Objective: To assess whether lifestyle intervention can reduce type 2 diabetes risk in women with prior GDM in the Tianjin Gestational Diabetes Mellitus (GDM) Prevention Program.
Methods: 1180 women who were diagnosed with GDM from 2005 to 2009 were randomly assigned to either a lifestyle intervention (n=586) or a control group (n=594). Major elements of the intervention include six face-to-face meetings with study dietitians in the first year, and two additional sessions and two telephone calls in second year.

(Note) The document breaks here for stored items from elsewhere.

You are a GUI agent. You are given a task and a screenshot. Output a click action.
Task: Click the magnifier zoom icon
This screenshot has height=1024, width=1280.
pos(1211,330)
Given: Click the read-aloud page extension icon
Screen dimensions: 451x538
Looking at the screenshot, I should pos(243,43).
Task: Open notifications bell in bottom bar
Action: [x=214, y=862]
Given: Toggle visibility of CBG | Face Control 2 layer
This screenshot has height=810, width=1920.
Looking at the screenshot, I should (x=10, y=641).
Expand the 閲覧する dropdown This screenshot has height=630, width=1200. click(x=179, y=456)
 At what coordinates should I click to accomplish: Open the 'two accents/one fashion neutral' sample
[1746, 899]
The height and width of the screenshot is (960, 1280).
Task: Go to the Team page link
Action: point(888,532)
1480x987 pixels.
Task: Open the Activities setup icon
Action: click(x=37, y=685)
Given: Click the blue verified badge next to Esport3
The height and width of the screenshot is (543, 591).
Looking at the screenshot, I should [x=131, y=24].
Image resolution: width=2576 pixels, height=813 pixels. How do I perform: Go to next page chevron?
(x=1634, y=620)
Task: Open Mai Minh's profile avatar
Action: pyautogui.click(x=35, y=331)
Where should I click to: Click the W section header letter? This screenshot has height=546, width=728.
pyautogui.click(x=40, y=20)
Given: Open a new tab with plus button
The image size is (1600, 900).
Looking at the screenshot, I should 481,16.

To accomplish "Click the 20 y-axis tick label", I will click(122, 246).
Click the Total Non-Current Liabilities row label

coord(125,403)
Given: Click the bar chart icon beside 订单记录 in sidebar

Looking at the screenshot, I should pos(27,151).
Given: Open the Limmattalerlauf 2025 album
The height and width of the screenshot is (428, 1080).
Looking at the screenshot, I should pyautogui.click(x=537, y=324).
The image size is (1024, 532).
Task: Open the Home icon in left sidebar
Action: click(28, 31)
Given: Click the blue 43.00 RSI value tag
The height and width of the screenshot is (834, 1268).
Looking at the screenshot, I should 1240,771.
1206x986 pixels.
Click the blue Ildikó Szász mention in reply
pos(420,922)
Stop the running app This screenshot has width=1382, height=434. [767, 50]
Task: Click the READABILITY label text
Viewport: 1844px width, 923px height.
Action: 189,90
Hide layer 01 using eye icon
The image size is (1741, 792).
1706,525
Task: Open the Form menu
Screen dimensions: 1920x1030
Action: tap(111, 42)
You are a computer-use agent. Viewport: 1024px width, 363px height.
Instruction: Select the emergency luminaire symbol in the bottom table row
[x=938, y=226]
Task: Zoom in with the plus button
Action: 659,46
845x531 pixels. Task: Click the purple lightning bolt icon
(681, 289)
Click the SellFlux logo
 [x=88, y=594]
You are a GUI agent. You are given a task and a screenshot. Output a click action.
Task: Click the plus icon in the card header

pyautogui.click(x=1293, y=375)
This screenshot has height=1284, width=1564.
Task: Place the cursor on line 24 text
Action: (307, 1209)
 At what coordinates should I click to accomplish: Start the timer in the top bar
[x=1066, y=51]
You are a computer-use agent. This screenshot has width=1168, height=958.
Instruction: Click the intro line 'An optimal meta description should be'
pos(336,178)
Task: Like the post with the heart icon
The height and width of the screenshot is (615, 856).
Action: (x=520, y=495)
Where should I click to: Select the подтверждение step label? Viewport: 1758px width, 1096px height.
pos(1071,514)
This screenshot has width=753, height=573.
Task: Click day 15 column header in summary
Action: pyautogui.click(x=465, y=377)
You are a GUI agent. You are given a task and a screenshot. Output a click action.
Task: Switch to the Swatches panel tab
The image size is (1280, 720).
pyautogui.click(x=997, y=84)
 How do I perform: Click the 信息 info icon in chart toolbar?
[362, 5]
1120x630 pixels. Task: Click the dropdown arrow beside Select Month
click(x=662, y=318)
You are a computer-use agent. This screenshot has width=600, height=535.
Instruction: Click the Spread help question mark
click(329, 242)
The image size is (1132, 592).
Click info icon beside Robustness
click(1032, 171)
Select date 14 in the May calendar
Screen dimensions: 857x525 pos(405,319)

Results: During the first year, average body weight loss in the first 404 subjects was 1.40 kg (2.1%) in the intervention group vs 0.21 kg (0.3%) in the control group (P=0.001), and the decrease was more significant among baseline overweight women (body bass index [BMI]≥24 kg/m²) in the intervention (2.91 kg/4.2%) compared with that in the control group (0.51 kg/0.7%) (P<0.001). In addition, women in the intervention group, compared with those in the control group, have decreased BMI, body fat, waist circumference, and plasma insulin levels, and have improved behaviors including increased leisure time activity and dietary fiber intake and decreased sedentary time and fat consumptions.
Conclusion: The interim results support the efficacy and feasibility of the lifestyle intervention program.